DAVID’S TIP: When we started Jetpack Workflow, we first needed to find the problems at CPA firms. We interviewed hundreds of folks and asked dumb questions at the beginning. You have to do this in order to understand the business.
How to Value Price:
First, you must understand that you will feel fear. In the accounting industry, we all like to default to the status quo. Introducing a new way to price is downright scary at times. Fear is the enemy of value.
During the process, you may get angry or upset clients answering. That is okay. You learn from it and move on to the next value conversation. Sometimes an uncomfortable answer is simply because you didn’t ask the question right. Or, you might not have timed the question right. You should have left it for later.
Your second step is to ‘discover’ what value the client wants. Value defines the scope of the project. The scope must be clear to the client in order to value price. The client must get value when they expect it. When you deliver value when the client expects, they are happy to pay your fees.
The tendency is to rush through the discovery of value because it can feel uncomfortable, even tedious at times. But, what Kirk’s found is that most companies undervalue their services.
When you define the value to the client, then deliver that value, you put yourself into an excellent position where you can raise your fees.
The initial discovery phase could be a paid engagement in itself, Kirk believes. It depends on the scope of work and how in-depth the discovery could go. If you sense it’s a smaller engagement, the discovery would probably be free.
When Do You Reveal the Price?
The actual price of service should always be pushed to the end. If a prospect wants to play hardball and push you, you’re fine to give a wide ballpark. However, good clients will let you run through your process. A bad client might only be looking for a “cost.” And you’ll notice the wording, Kirk says. When you hear words like “cost” or “expense,” your client doesn’t see you as an investment.
Meaning, they don’t see the full value, but only the sunk cost and commodity. The discovery conversation takes away from this.
The drawback to ‘budget ranges’ you provide, the client only hears the low number! If you say “ballpark is $5 – 10k” they hear “$5k”. If it’s too early, tell them “it’s too early.”
When you finally reach the point of offering price, Kirk believes wholeheartedly in offering ‘options.’ Different options allow you to present different angles of value. Also, it allows you to introduce new services the client may want.
Frankly, the client should know what’s coming in the proposal. It’s the price they won’t know. However, in some of the more expensive packages, you can offer more premium services you didn’t touch on. But, there should be a basic package with all the pieces you already discussed with the prospect.
Kirk also recommends presenting the proposal to them LIVE and not just email it to them. You want it to be a conversation.

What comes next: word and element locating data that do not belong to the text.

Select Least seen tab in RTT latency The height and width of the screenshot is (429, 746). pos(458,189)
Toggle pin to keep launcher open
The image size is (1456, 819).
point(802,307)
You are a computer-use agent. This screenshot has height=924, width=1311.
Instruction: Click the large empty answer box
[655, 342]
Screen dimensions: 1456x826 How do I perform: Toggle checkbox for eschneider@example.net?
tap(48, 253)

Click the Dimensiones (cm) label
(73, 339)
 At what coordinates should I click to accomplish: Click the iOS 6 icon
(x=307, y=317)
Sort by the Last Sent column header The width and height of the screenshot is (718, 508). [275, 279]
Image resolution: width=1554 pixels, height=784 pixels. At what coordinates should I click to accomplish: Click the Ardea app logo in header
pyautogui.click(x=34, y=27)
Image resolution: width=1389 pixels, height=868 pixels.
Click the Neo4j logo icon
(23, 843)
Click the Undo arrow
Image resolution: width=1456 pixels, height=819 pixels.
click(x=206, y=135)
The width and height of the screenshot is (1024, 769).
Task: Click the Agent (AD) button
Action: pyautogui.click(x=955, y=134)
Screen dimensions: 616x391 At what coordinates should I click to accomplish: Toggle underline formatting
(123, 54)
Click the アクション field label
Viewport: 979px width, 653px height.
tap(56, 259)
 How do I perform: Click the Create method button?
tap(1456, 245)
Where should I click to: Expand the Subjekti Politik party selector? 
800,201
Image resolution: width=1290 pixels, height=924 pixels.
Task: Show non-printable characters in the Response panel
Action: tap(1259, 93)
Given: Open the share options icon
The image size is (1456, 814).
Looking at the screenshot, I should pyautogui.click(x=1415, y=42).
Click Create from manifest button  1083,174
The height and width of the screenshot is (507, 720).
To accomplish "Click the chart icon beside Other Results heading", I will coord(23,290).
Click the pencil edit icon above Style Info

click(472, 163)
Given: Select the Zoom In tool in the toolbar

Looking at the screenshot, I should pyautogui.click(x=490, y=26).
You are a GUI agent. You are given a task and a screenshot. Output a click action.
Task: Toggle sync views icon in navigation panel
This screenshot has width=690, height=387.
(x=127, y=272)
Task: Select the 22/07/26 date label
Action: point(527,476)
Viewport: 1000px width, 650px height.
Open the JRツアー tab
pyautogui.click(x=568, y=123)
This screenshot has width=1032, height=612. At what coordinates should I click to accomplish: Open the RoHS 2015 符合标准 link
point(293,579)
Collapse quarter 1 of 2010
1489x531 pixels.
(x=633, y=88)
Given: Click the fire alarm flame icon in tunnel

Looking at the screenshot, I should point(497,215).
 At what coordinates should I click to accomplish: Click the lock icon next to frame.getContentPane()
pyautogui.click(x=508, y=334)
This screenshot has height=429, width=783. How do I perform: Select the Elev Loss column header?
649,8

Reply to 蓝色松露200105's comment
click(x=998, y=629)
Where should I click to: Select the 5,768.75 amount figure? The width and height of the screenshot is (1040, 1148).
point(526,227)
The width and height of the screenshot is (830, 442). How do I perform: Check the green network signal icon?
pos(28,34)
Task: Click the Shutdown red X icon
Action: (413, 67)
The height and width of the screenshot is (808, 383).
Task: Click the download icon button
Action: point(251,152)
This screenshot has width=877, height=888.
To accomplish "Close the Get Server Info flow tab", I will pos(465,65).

In 95% of Kirk’s cases, he offered options. On the 5% he didn’t, he says it was a big mistake.
To build your packages, have at least 2-3. Have a basic package, a more advanced package, and at least one package that is a ‘level-up’ from what they asked you. Always offer more than they need. They will appreciate it. Offering this might invoke an entirely new value conversation.
DAVID’S TIP: I had a consulting agreement offer. I don’t do these much, but I wanted to help. Their budget was much lower than I thought. However, rather than pitching them right at the budget, I offered them a more premium option with more benefits. Surprisingly, they took the higher offer! You just never know.
What’s holding you back from offering options? Kirk just showed you how to value price. Take small steps now!